Der ernährungswissenschaftliche Klassiker „Ernährung des Menschen“ (Elmadfa und Leitz­mann, 2004) bestätigt, dass die traditionellen Ernährungsweisen viel mehr der Natur des Menschen entsprechen, als die moderne westliche Ernährung: „Die evolutionsgemäße Kost bedeutet heute für fast alle Menschen eine gemischte, jedoch stark überwiegend pflanzliche Kost, die somit als die natürliche Ernährung des Menschen angesehen werden kann.“ Dies zeigt sich nicht nur an der Entwicklungsgeschichte des Menschen, sondern noch heute u. a. an der Anatomie des menschlichen Gebisses und des Darms sowie der Enzymausstattung. So hat der Mensch keine eigene Vitamin-C-Synthese und verfügt über einen schlechten Harnsäure- und Cholesterinabbau.

Wenn wir nochmals zu den „paradiesischen Verhältnissen“ in Okinawa zurückkehren, hatten die Okinawas eine „artgerechte“ Ernährung. Die Alten waren zeitlebens schlank und mei­stens bis ins hohe Alter gesund. Ihnen gelang es erfolgreich, ihre traditionelle Lebens­weise mit den Errungenschaften der westlichen Zivilisation zu kombinieren und die weltweit längste Lebenserwartung mit den meisten gesunden Lebensjahren zu erreichen. Ihre Haupt­­energiequelle ist die kohlenhydratreiche, carotinoidreiche Süßkartoffel (niedriger glykämischer Index). Zucker und Weißmehl werden traditionell nicht verzehrt. Dazu werden große Mengen flavonoidreicher Pflanzkost (Tofu, Gemüse, Bittermelone, Curcuma) verzehrt.

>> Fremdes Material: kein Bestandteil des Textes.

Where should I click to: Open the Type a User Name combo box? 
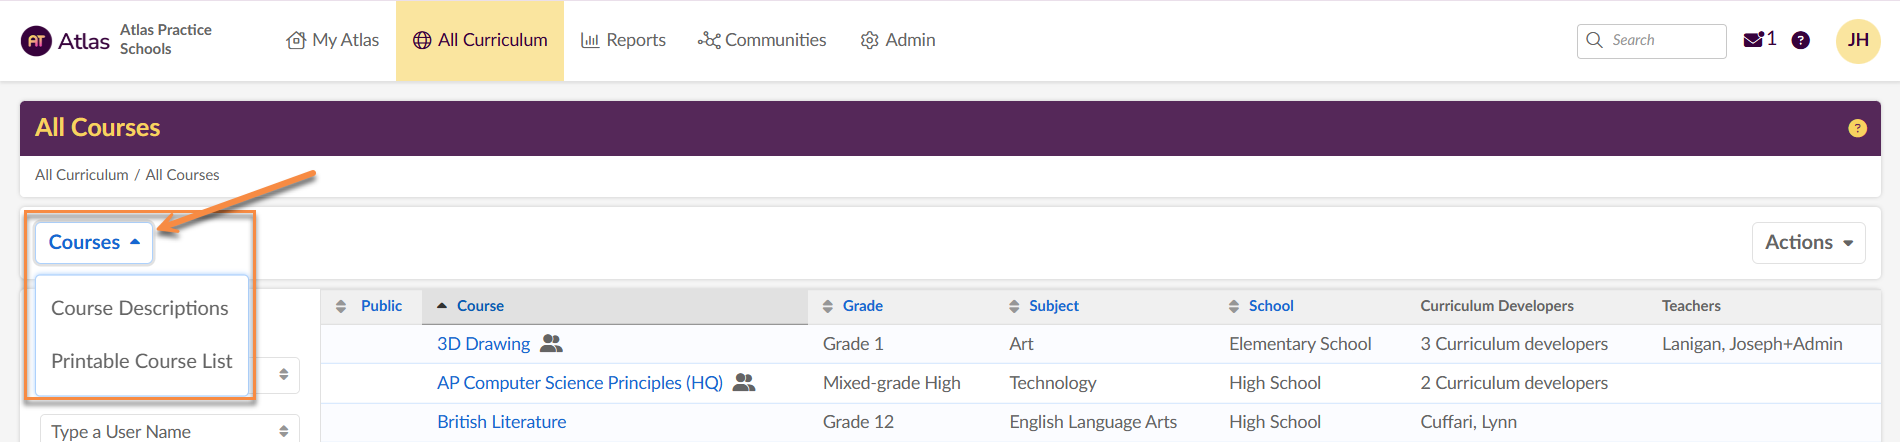coord(169,431)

Der oxidative Stress ist sehr niedrig, die Gefäße sind auch bei den Ältesten wenig gealtert. Denn die Ernährung ist antioxidantienreich und die Produktion von freien Radikalen wird im Stoffwechsel durch die geringe Kalorienzufuhr gering gehalten. Im Blut haben sie sehr hohe Antioxidantien- und hohe Isoflavon-Werte (Soja), bis ins hohe Alter höhere und stabilere Hormonpegel als US-Amerikaner sowie sehr niedrige Spiegel an Lipidperoxiden und Homo­cystein. Auch die Prävalenz von Demenz (Prävalenz 6,7 % bei den 80- bis 90-Jährigen) ist vergleichs­weise sehr niedrig. Im Gegensatz zur säurelastigen, westlichen Ernährung hat die Okinawa-Ernährung eine hohe basische Wirkung auf den Stoffwechsel und die Nieren (PRAL-Wert -75 mEq).

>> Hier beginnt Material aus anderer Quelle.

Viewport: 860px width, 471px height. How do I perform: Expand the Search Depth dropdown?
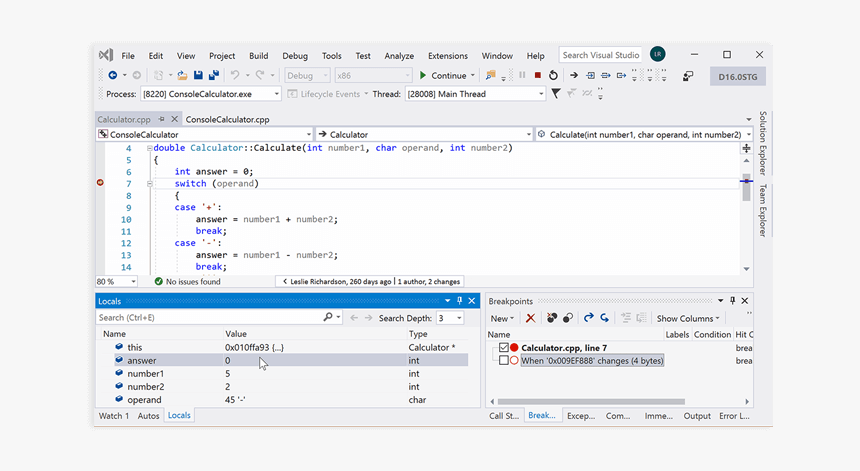458,318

Sicherlich tragen auch die guten Gene zur langen Lebensdauer bei, doch der Vorteil verschwindet komplett, wenn Menschen Okinawa verlassen und andere Ernährungs- und Lebensgewohnheiten annehmen. Der starke Trend hin zur westlichen Ernährung und zu Fast Food hat inzwischen seinen Tribut gefordert. Die Männer von Okinawa haben den ernährungswissenschaftlichen Gegenbeweis angetreten und sind im Jahr 2000 dank ihrer höheren Anfälligkeit für westliche Genüsse vom ersten auf den letzten Platz der Lebens­erwartung in Japan zurückgefallen. Die jüngere Generation ist die übergewichtigste in Japan. Erreicht wurde dies durch eine amerikanische Fast-Food-Kette und ein Schul­mahl­zeit-Programm mit Milch und Weißmehl. Die Frauen blieben ihrer traditionellen Ernährungsweise treu und genießen nach wie vor die weltweit höchste Lebenserwartung und die meisten gesunden Lebensjahre. Leider wird das Phänomen „Okinawa“ vielleicht bald Geschichte sein.